Moreno no tiene casa propia y su auto es de 1997. Pero su sueldo creció 36% el año pasado y también sumó dinero con sus títulos públicos, algo que los opositores cuestionan porque creen que usó información privilegiada para decidir invertir en ese rubro. Pero su fortuna también le concede lugar a los más de US$ 54.000 que ganó el año pasado por la ferretería que regentea, un negocio que le aportó 25% de sus activos.

El ministro no es, de todas formas, el que se lleva la medalla por el aumento: la categoría es dominada por el titular de Defensa, Arturo Puricelli, que con 130 % se convirtió en el funcionario que más se enriqueció el año pasado, de acuerdo con Perfil.

El podio se completa con el titular de Salud, Juan Manzur, cuyos ahorros crecieron 51% gracias a la venta de una docena de inmuebles.

Una de las declaraciones juradas más polémicas, sin embargo, es la de Axel Kicillof, el joven viceministro de Economía.
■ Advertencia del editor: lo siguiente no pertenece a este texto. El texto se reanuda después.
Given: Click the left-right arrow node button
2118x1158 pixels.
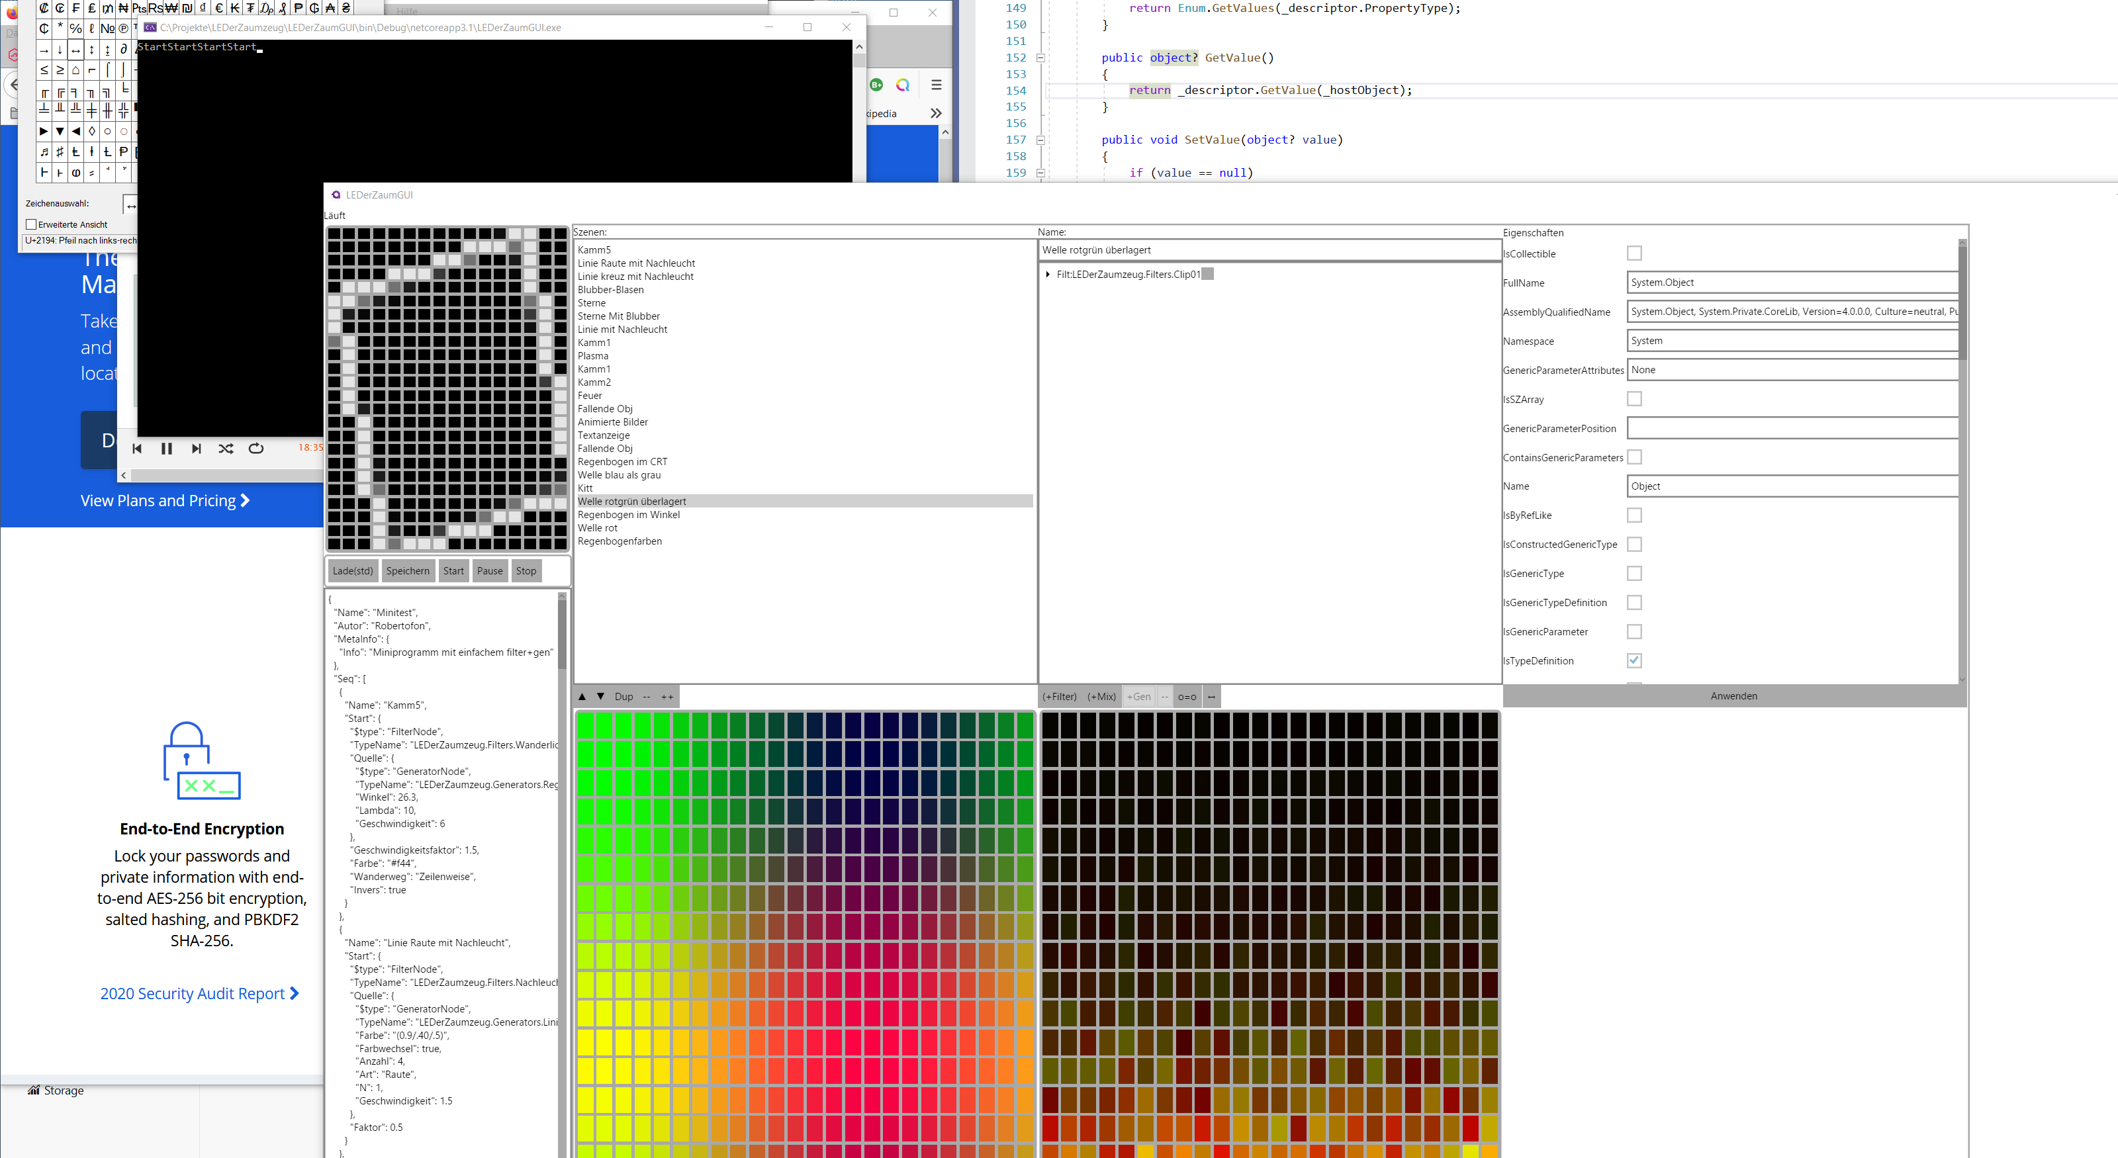Looking at the screenshot, I should (1211, 697).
El ruido no fue tanto por la suma de sus bienes -con sus casi US$ 153.000 La Nación lo define como “uno de los más pobres del Gabinete”- sino porque tiene parte de sus ahorros en dólares, algo que la presidenta Cristina Fernández pidió expresamente que no se hiciera. El funcionario de 41 años también tiene propiedades y sueldos por ser docente, investigador y crítico literario.

Gangas en El Calafate

La presidenta tuvo un aumento de ingresos modesto, de 12% en un año. Pero el dato que más llamó la atención fue la herencia que le dejó su marido, Néstor Kirchner: más de US$ 7 millones. Eso corresponde al 50% de la herencia, porque la otra mitad le correspondió a sus hijos, Máximo y Florencia.

En lo que hace a propiedades, Cristina tiene 28: casas en Buenos Aires, Río Gallegos, El Calafate y Santa Cruz, además de los hoteles Alto Calafate y Los Sauces.

Pero la laureada en inmuebles no es ella sino su cuñada, Alicia Kirchner, que gracias a sus inversiones en propiedades aumentó sus bienes en 28 %. La ministra de Desarrollo Social le debe la mejora a la compra de dos terrenos en El Calafate a precio de ganga: US$ 1,4 el metro cuadrado. Sí, 6,5 pesos argentinos.

Las propiedades están ubicadas a dos cuadras de donde Néstor Kirchner había comprado hace años sus tierras a un precio igualmente tentador de 7,5 pesos argentinos por metro cuadrado.

Según Clarín, la casa de su hermana se erige “en uno de los terrenos fiscales obtenidos por su hija fiscal”. Se trata de Romina Mercado, la misma que fue designada para investigar las compras de terrenos por parte de kirchneristas a precios rematados.

El enriquecimiento, sin embargo, no es potestad exclusiva del oficialismo: del otro lado de la página se ubica Mauricio Macri, el líder del PRO y jefe de gobierno de Buenos Aires.

Empresario y de una familia con varias firmas, el político tuvo en 2011 un aumento patrimonial de 85 %. Un tercio de su fortuna de US$ 13 millones corresponde a sus acciones. En este caso, la explicación de la mejora no está en su actividad en el Estado porque su sueldo quedó congelado en 2007 y se lo dona entero a un comedor popular.